Try and leave the stem on if you can to prevent breaking the protective skin and store these on cardboard or on straw in a cold area.  

Squash and pumpkin are good in all the traditional baked goods.  They can be used in pumpkin pie, pumpkin cookies, pumpkin bread.  But squash is really good also with pasta or even pureed and blended into a pasta sauce.  Also don’t forget about the classic pumpkin soup.

Sweet Potato

Sweet potatoes are actually not a potato, but a different type of tuber. They are high in beta carotene, an antioxidant.  They are high in fiber and very filling.   

Sweet potatoes can be eaten in a lot of ways: baked steamed, and fried, so they’re very useful the growing form of sweet potatoes is very unique.  

You plant sweet potatoes from “slips” which are a little plant that grows off of the tuber from the previous year.  You can mail order these slips and they arrive somewhat wilty.  You just rehydrate them in water for about 48 hours and then they get all perky and ready to plant.  Dig a nice hole for the roots, and pack the bottom inch of the slip into the soil. 

The potatoes take off and they spread all over the place and cover your whole garden.  In the fall you wait for the vines to start to yellow a little bit and then you can harvest them.  Alternately you can actually check on the sze and harvest them earlier if you want a more manageable size tuber.  We want to get the most food possible from our plants so we let them get nice and big.  

They need to be cured at a pretty high temperature and pretty high humidity.  We will go ahead and put them in our greenhouse because it needs to be about 85 degrees.  Cover them with a tarp just like the potatoes too keep the humidity up.  Leave them about 2 weeks.  After that they need to store at a cooler temperature in the 50 to 60 range but they need to continue to have that high humidity so move them with the tarp to a cooler location.

It takes about six weeks to fully finish curing, and this actually helps develop the flavor.  So they will be the most flavorful after that complete curing time.  After that just keep them stored away in a dark cool place.  Just like the potatoes, if they start sprouting by spring you will just be ready for next year’s planting.

We love sweet potatoes in pancakes or or a sweet potato pie.  Also, I have a couple great pasta recipes with sweet potato in them and I have really great recipe for sweet potato and black bean chili.

Dry Beans

Dry beans have been eaten around the world for thousands of years and are still an important food source worldwide.  They are unique among the plant world in providing such a high protein content, so dry beans are really important in our survival garden. Dy beans are really high in fiber which is important–particularly when you’re eating a lot of starchy food like some of the other vegetables in our survival crop list.

Pinto beans are one of the most nutrient dense foods at 245 calories per cup of beans.

Beans grow from seed.  Their growing season is short enough that you can tuck beans in bare spots throughout your garden as some of your other earlier crops come out.  This can help you increase your yield of dry beans.  Another benefit to dry beans in the garden is they actually improve the fertility of your soil for the rest of the crops by fixing nitrogen in the soil.  

Beans can be left on the plant until the pods get dry and brittle.  If you shake them you can sometimes hear the beans rattling in the pod.  Crack open the pods to remove the beans.  Once your beans are completely dried out you can store them in mason jar or you can reuse other food safe plastic containers like a juice jug.   For best storage and quality you can throw in an oxygen absorber. 

Beans can be added to all sorts of dishes they help make vegetable dishes more filling.  My hambone beans recipe makes a delicious pot of beans from something many people throw away.

==========

**Work instructions:**
a) Return the part of the survival crops text starting with "Sweet potatoes are" and going on through "is very unique.", copied word for word.
b) According to the survival crops text, how many calories are in a cup of pinto beans?
You can set aside the listing after the survival crops text.

**Supplied records:**

==========

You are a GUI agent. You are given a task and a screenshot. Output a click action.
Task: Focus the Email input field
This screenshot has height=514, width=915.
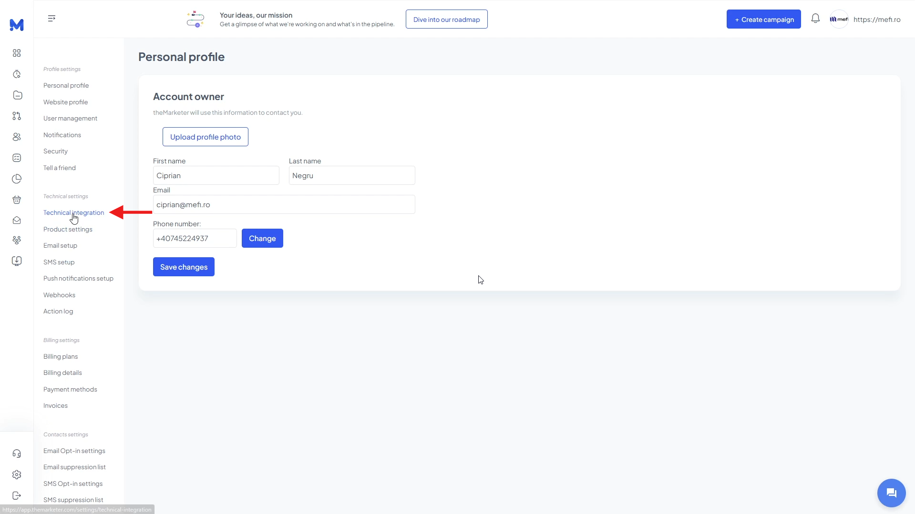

==========

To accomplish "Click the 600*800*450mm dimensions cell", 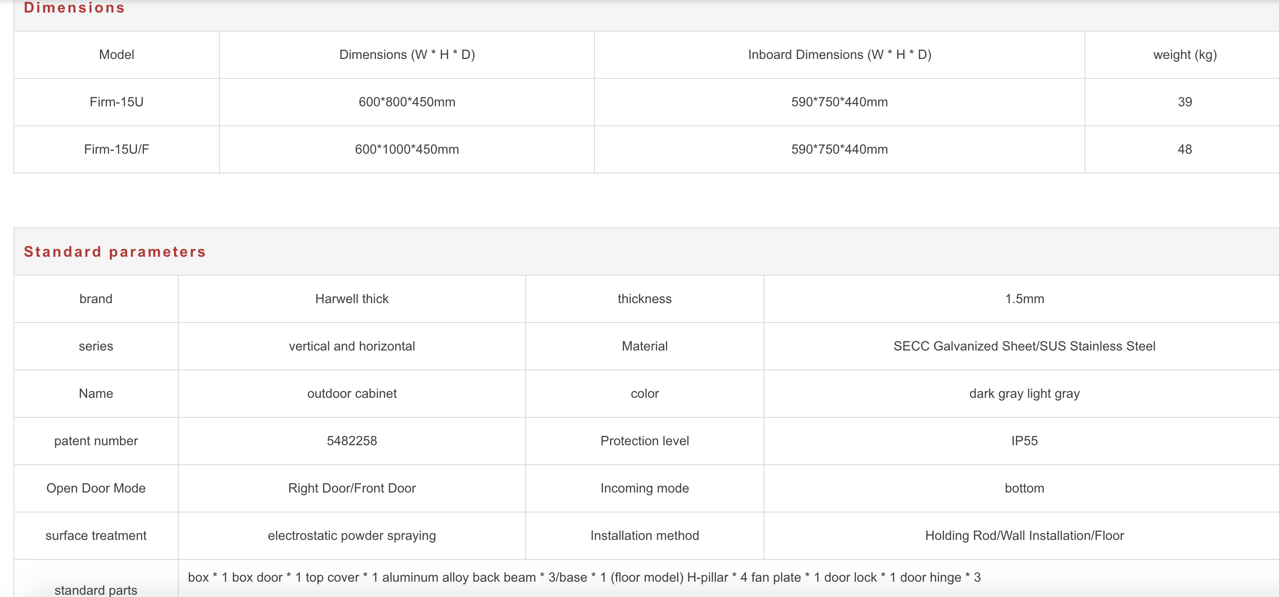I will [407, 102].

==========

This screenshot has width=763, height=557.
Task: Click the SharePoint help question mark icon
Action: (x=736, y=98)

==========

**Solutions below:**
a)
Sweet potatoes are actually not a potato, but a different type of tuber. They are high in beta carotene, an antioxidant.  They are high in fiber and very filling.   

Sweet potatoes can be eaten in a lot of ways: baked steamed, and fried, so they’re very useful the growing form of sweet potatoes is very unique.

b) A cup of pinto beans has 245 calories.